Rates of pathologic complete response after neoadjuvant datopotamab deruxtecan in neoadjuvant breast cancer
Dr Jane Lowe Meisel - Winship Canter Institute, Atlanta, USA
The abstract I presented was the datopotamab deruxtecan arm of I-SPY2.2 which is a complex neoadjuvant chemotherapy trial for patients with high risk stage 2-3 breast cancer. It’s looking at neoadjuvant therapies and trying to figure out what are the novel things we can do in the neoadjuvant setting to help patients hopefully have a higher likelihood of cure, potentially with less toxicity.
The way the study works is that there is an investigational block of treatment that patients go on first, so that can be one drug or a drug combination. In the case of the data I presented yesterday, or Friday, it was datopotamab deruxtecan given once IV every three weeks for four treatments. The patients do very well on that, we monitor them with blood tests, serial MRIs throughout that 12-week treatment block, and then a biopsy at the end of the treatment block. If they do well enough with regards to all those tests, helping us think they might have gotten a complete response from just the investigational drugs, then they can actually bypass more traditional chemotherapy and go to surgery after just those four treatments. If enough patients do that in a particular arm then that investigational treatment can, what we call, graduate, meaning go on to further phase III study. For example pembrolizumab actually did that as part of the I-SPY trial years ago and then went on to be studied in KEYNOTE-355 and also in KEYNOTE-522 to become part of the standard of care.
But if patients don’t get to complete response or don’t get to a predicted complete response with those first treatments then they go on to more traditional therapy. There’s a second block that’s a taxane-based chemotherapy for 12 weeks and then the third block is traditional AC. Similarly to what happens in block A there with the investigational treatment, if a patient has a good response after block B they’re able to go to surgery after that and bypass block C which is the Adriamycin-based therapy.
So it’s kind of complicated, it’s a little easier to explain with slides, but basically the idea is that you’re personalising treatment a little bit more, getting responses in real time and therefore getting patients the drugs that they need but hopefully not overtreating them. So that was the basis of this trial. There are many different drugs being studied as part of I-SPY2.2 but this was one of the first arms of the study to fully enrol and is the first one to report out.
So we reported out on 103 patients that were enrolled over the course of 10 months on this study. These patients all received datopotamab once every three weeks for four cycles. We reported out just on the results of the block A so we don’t yet have the data on everyone who went through block B and C but we know that of the 103 patients that started 32%, 33 of the 103 patients, were able to go straight to surgery after that first 12 weeks of treatment. So four cycles of datopotamab, they went straight to surgery, which is really pretty exciting. But the way the statistics work out, because you have to meet a certain threshold that’s actually fairly high in certain subgroups to graduate onto further study, statistically the drug did not meet criteria to go on to be studied further in a phase III trial on its own.
What I would say is that it’s still very exciting, it was extremely well tolerated and there is a lot of excitement about the potential for combining datopotamab with other drugs, potentially, in the neoadjuvant space.
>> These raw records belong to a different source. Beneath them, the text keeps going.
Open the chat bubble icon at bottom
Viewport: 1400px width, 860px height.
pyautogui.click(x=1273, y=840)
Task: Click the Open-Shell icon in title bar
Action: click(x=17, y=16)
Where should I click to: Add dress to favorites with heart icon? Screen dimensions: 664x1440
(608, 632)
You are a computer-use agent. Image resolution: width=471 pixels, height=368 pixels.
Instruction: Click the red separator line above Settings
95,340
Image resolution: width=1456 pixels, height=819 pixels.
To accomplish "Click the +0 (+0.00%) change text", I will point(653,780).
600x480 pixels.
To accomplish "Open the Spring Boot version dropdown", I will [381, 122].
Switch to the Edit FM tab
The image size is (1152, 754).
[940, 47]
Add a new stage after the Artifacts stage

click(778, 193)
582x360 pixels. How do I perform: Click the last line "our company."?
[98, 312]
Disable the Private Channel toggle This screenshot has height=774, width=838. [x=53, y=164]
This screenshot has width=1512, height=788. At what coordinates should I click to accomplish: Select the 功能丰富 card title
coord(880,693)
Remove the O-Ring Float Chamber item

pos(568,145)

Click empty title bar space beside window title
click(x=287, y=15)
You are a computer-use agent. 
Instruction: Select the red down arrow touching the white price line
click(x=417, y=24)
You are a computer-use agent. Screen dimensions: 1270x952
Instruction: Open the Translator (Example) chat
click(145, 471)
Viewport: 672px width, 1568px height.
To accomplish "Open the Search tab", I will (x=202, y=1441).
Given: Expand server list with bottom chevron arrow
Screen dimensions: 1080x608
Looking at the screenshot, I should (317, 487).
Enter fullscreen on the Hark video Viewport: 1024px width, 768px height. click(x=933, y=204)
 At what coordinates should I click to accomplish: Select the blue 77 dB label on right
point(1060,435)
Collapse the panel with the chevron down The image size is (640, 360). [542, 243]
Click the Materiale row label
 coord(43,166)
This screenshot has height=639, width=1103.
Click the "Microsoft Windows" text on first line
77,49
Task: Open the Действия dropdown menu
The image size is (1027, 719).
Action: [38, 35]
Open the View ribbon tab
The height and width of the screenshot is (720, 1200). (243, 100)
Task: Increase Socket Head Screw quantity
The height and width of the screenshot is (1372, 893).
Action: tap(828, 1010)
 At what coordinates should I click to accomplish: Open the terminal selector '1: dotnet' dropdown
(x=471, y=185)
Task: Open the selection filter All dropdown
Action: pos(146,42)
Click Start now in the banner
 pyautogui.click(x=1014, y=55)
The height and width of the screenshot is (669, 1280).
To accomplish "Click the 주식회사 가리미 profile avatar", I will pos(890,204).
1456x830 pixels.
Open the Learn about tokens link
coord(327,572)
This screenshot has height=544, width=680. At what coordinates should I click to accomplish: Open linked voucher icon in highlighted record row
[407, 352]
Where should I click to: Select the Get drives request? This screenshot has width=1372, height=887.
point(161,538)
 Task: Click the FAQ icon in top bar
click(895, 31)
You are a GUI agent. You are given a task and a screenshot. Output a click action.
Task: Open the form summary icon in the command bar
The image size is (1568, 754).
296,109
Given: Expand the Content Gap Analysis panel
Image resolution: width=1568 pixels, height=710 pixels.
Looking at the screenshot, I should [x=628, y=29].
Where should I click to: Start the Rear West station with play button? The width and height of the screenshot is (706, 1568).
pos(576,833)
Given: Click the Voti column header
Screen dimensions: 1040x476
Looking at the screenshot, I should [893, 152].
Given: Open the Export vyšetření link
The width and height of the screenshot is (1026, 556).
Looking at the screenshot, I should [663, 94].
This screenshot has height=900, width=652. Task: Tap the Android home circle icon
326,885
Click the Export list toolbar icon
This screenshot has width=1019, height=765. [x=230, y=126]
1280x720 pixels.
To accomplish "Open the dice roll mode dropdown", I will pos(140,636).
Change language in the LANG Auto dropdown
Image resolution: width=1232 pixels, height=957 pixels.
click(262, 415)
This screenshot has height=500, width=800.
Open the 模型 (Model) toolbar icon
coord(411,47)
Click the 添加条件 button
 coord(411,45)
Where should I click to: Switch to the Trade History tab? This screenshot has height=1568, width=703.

So datopotamab plus durvalumab is another arm of I-SPY2.2 that my colleague Dr Shatsky will be reporting on tomorrow. I would definitely encourage people to look at and watch that presentation. And there are some studies ongoing, such as TROPION-Breast04, which will look at a longer duration of datopotamab deruxtecan plus durvalumab in the neoadjuvant space. So there’s definitely more to come from this drug but those were the results of the dato arm of the I-SPY2.2.
The impact of the trial in clinic, we’ve somewhat already seen. I-SPY2.2 is the newest iteration of the trial but the trial began with I-SPY2 which started in 2010. Actually there have been almost two dozen agents studied now, a number of which have graduated to further study and some, like pembrolizumab, have actually changed the standard of care in some spaces, like the triple negative breast cancer. So my hope is that the trial will continue to have impact in that way. There are already new agents being studied in block A and new arms of that study being enrolled. So the trial continues to have a lot of uptake and there will be future potential arms of the study as well that will potentially change the standard of care.